Given passage:
---

31      According to the referring court, that provision applies not only when adopting a final decision on the guilt of the accused person, but also when determining the restraint measure that must be imposed on that person. In its order of 7 September 2023, the Sofiyski gradski sad (Sofia City Court) ruled out the possibility for the referring court to assess whether, in the present case, evidence had been obtained in breach of CH’s right of access to a lawyer.

32      In those circumstances, the referring court raises the question, first of all, of the compatibility with Article 12(2) of Directive 2013/48 of national legislation and case-law according to which the court which examines the extent to which the accused person is involved in the criminal offence of which he or she is accused, in order to make or enforce the appropriate restraint measure, is deprived of the possibility of assessing whether the evidence gathered was in breach of the right of that accused to be assisted by a lawyer.

33      Next, in order to determine whether the position taken by the Sofiyski gradski sad (Sofia City Court) is well founded, the referring court asks whether the requirement to respect the rights of the defence and the fairness of the proceedings, within the meaning of Article 12(2) of Directive 2013/48, is complied with where the court examining the appropriateness of the restraint measure uses, in forming its own view, evidence obtained in breach of the requirements laid down by that directive.

34      Lastly, still with regard to the order of the Sofiyski gradski sad (Sofia City Court) of 7 September 2023, the referring court adds that, given that it is criticised in that order for a lack of objectivity, the question arises as to whether the exclusion of evidence obtained in breach of Directive 2013/48 by the court examining the question of the appropriateness of the restraint measure, despite the instructions to the contrary given by the higher court, has a negative impact on the requirements of procedural fairness and raises doubts as to the impartiality of that court.

---

Recorded data:
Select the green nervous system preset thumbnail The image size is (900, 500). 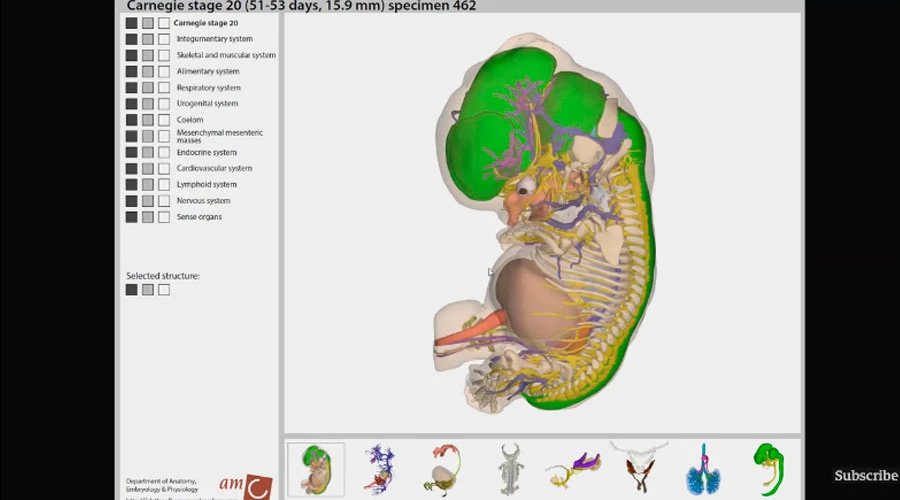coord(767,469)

---

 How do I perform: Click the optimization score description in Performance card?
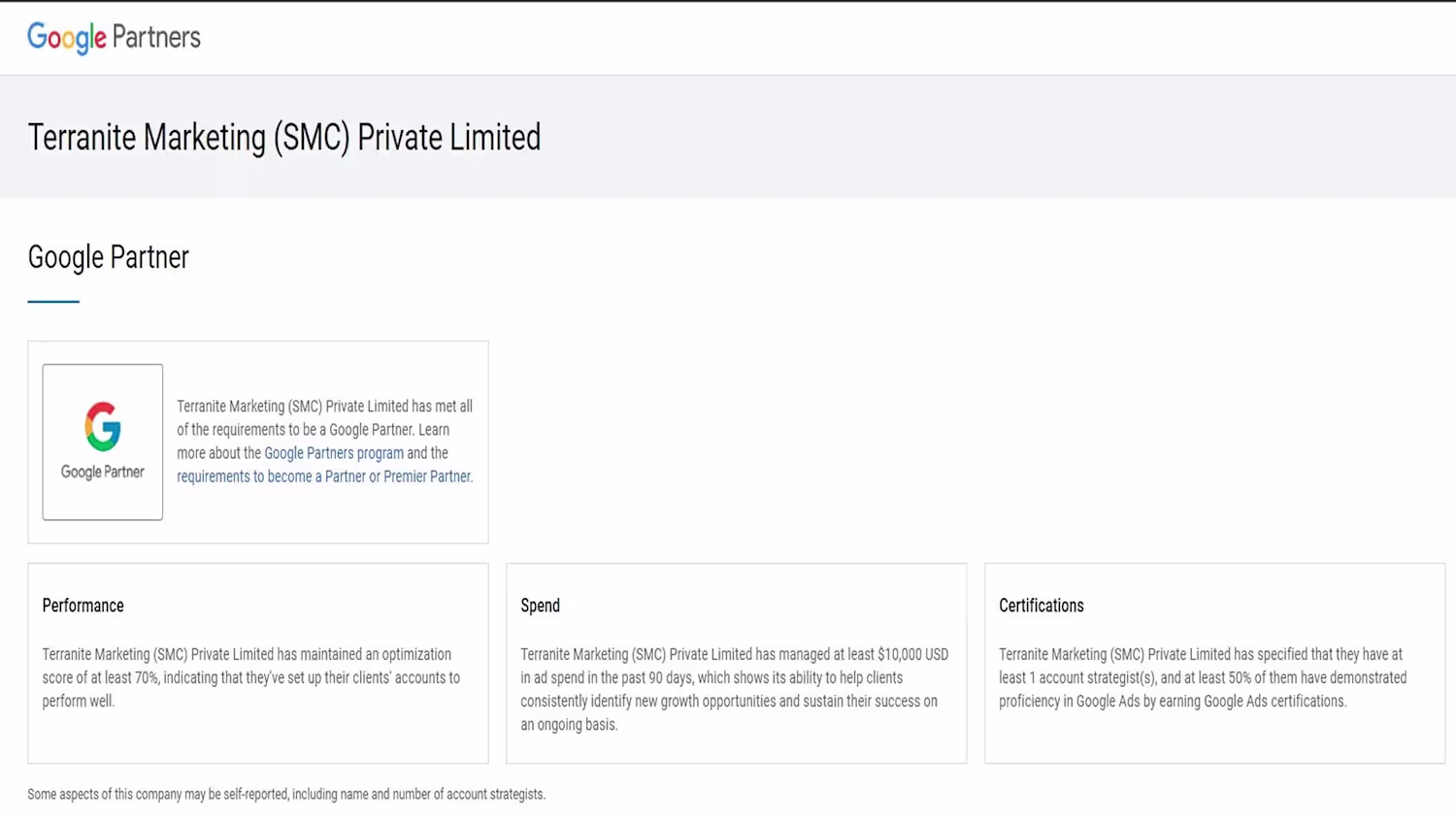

---

Task set:
**a)** Summarize the passage on the Sofia City Court order in two sentences.
**b)** Answer these questions using the passage on the Sofia City Court order.
(i) On what date did the Sofia City Court issue its order?
(ii) Which provision of which directive does the referring court rely on?
(iii) For what is the referring court criticised in the Sofia City Court's order?
**c)** Pick up the passage on the Sofia City Court order from its last sentence and continue it.

Set of answers:
**a)** The Sofia City Court, in its order of 7 September 2023, ruled out the possibility for the referring court to assess whether evidence had been obtained in breach of CH's right of access to a lawyer. The referring court therefore asks whether that position is compatible with Article 12(2) of Directive 2013/48 and whether excluding such evidence when examining a restraint measure, against the higher court's instructions, harms procedural fairness and raises doubts about its impartiality.

**b)**
(i) 7 September 2023.
(ii) Article 12(2) of Directive 2013/48.
(iii) A lack of objectivity.

**c)**
35      In the second place, the referring court explains that, in its order of 7 November 2023, the Sofiyski gradski sad (Sofia City Court) held that, in the light of the particular circumstances of the case, Article 3(6)(b) of Directive 2013/48, which provides for the possibility of a temporary derogation from the right of access to a lawyer in exceptional circumstances, is applicable. The referring court states that, in its view, that provision was not expressly implemented in Bulgarian legislation because it is manifestly incompatible with Article 30(4) of the Bulgarian Constitution, which provides that the right to be defended by a lawyer arises from the moment a person is detained or charged. Thus, the question arises as to whether Article 3(6)(b) has direct effect.

36      In the third place, the referring court observes that, in its order of 7 September 2023, the Sofiyski gradski sad (Sofia City Court) stated that, even if CH had not been assisted by a lawyer at the time of his arrest, the acts carried out with or without his participation up to the time when he was charged would not appear to be unlawful and would not lose their probative value. In that context, the referring court asks whether the safeguards provided for in Article 9(1)(a) and (b) of Directive 2013/48, read in conjunction with recital 39 of that directive, are complied with in the event of a written waiver by an illiterate suspect of his right to be assisted by a lawyer, where the consequences of such a waiver have not been explained to him, and who then claims that he was not informed of the content of the document which he signed at the time of his arrest.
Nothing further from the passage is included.